In my fictional town, the have-nots are all outside PV’s high walls and therefore invisible. But the kinds of people who can tolerate that cognitive dissonance — their work scaffolds their privilege but also hurts the world — tend to become erratic and prone to magical thinking. They’ll believe any story, submit to any absurdity, so long as they don’t have to admit they’re the villains.

For all of the thriller and horror tropes in “A Better World,” I was intrigued by the intimate portrait of the Farmer-Bowens family. Can you share a bit about why families in distress are so central to your story?

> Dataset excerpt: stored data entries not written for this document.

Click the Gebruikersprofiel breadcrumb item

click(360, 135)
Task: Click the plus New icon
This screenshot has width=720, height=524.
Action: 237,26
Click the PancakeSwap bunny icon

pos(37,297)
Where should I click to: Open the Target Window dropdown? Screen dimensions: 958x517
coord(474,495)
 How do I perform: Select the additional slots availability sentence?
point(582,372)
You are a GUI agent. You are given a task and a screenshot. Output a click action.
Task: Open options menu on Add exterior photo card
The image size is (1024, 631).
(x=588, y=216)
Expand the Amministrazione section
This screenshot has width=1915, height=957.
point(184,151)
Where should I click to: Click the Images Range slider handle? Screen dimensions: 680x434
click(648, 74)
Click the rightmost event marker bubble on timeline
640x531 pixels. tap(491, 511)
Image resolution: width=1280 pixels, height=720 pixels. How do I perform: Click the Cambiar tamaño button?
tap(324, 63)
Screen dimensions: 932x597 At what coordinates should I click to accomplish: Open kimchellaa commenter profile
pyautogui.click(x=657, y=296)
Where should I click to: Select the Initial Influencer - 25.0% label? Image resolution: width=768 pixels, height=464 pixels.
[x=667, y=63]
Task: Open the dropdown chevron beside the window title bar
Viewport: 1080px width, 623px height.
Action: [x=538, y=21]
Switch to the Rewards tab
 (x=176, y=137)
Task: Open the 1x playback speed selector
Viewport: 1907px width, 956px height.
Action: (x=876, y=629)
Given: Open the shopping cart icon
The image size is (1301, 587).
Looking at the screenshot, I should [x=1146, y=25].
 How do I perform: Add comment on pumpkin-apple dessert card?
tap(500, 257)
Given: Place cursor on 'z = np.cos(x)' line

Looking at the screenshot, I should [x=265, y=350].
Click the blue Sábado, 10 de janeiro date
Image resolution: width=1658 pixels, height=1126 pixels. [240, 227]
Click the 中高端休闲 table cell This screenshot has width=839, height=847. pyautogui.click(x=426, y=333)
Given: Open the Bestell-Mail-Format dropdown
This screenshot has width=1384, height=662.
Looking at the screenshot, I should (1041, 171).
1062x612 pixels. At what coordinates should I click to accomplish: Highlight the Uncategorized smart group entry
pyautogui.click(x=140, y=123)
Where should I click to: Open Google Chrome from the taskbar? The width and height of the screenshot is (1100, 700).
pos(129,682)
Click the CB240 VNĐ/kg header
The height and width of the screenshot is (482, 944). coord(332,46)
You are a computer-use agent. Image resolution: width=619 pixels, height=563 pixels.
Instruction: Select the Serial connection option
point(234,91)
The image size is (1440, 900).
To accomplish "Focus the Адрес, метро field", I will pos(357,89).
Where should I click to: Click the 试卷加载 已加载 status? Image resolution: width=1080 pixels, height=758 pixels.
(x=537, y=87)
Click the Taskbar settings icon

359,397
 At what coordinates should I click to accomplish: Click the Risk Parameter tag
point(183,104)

Families fascinate me. We all come from family; we’re all seeking chosen families. The good and the bad that we learned from our birth families, we project onto our new families. Through our children, we understand our parents. Or we understand them a lot less than we thought.

What both this novel and my last, “Good Neighbors,” have in common is this question: How much would you sacrifice for your children? How much of your own morality would you violate to keep them safe? And the question that comes after that: Should you sacrifice that much? Is it good for you? For them? For the world?

I felt like there were a lot of classic genre echoes in “A Better World” — Shirley Jackson’s “The Lottery,” Ira Levin’s “The Stepford Wives” and “Rosemary’s Baby,” even Aldous Huxley’s “1984.” Were there classic genre writers on your mind as you were writing the book?

I had those works on my mind, as well as “The Handmaid’s Tale” for its theocratic world-building. And Alice Munro’s “The Beggar Maid” never leaves my thoughts. A book I’d also like to shout out, because not enough people have read it, is Kate Wilhelm’s “Where Late the Sweet Birds Sing.” In preparation for writing “A Better World,” I also watched “Chinatown.” I was inspired by the great conspiracy at the center of the story, and [John] Huston’s villain. I mean, that’s a villain!

A member of the National Book Critics Circle, Woods is the editor of several anthologies and four novels in the “Charlotte Justice” mystery series.